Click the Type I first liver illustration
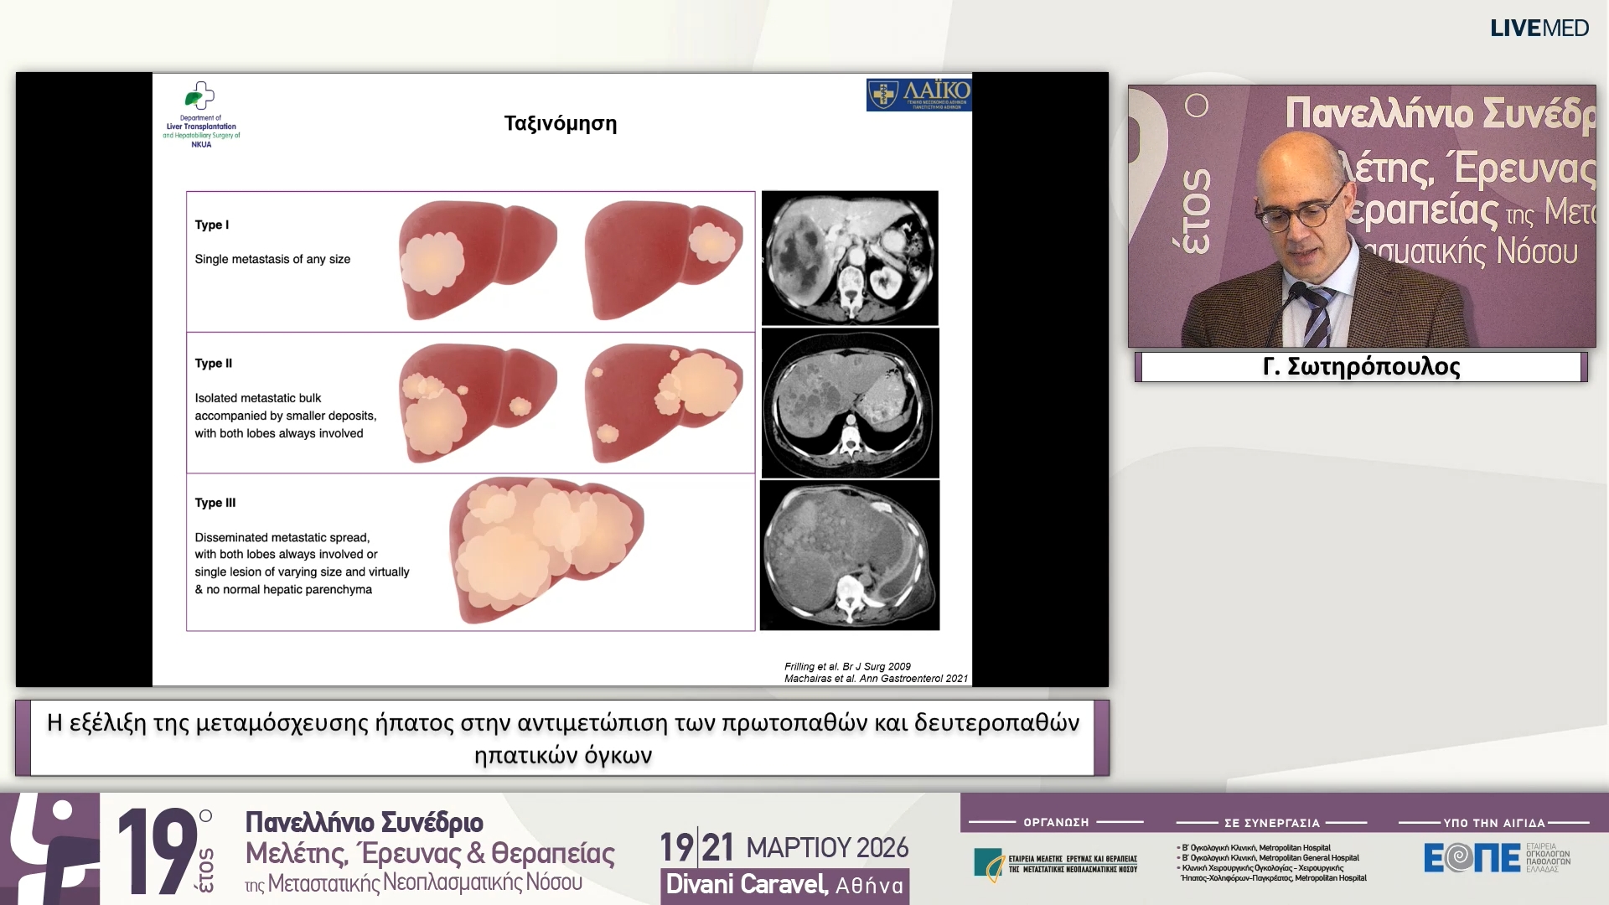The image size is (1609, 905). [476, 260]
* * *
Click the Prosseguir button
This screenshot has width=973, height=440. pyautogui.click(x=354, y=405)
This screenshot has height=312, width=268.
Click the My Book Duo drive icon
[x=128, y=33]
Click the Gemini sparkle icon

Ваша задача —
Пожалуйста, повторите без изменений строки записей, начиная со строки, в которой есть «This screenshot has height=312, width=268.», и заканчивая строкой, в которой есть «Click the Gemini sparkle icon», включая обе.

Решение —
This screenshot has height=312, width=268.
Click the My Book Duo drive icon
[x=128, y=33]
Click the Gemini sparkle icon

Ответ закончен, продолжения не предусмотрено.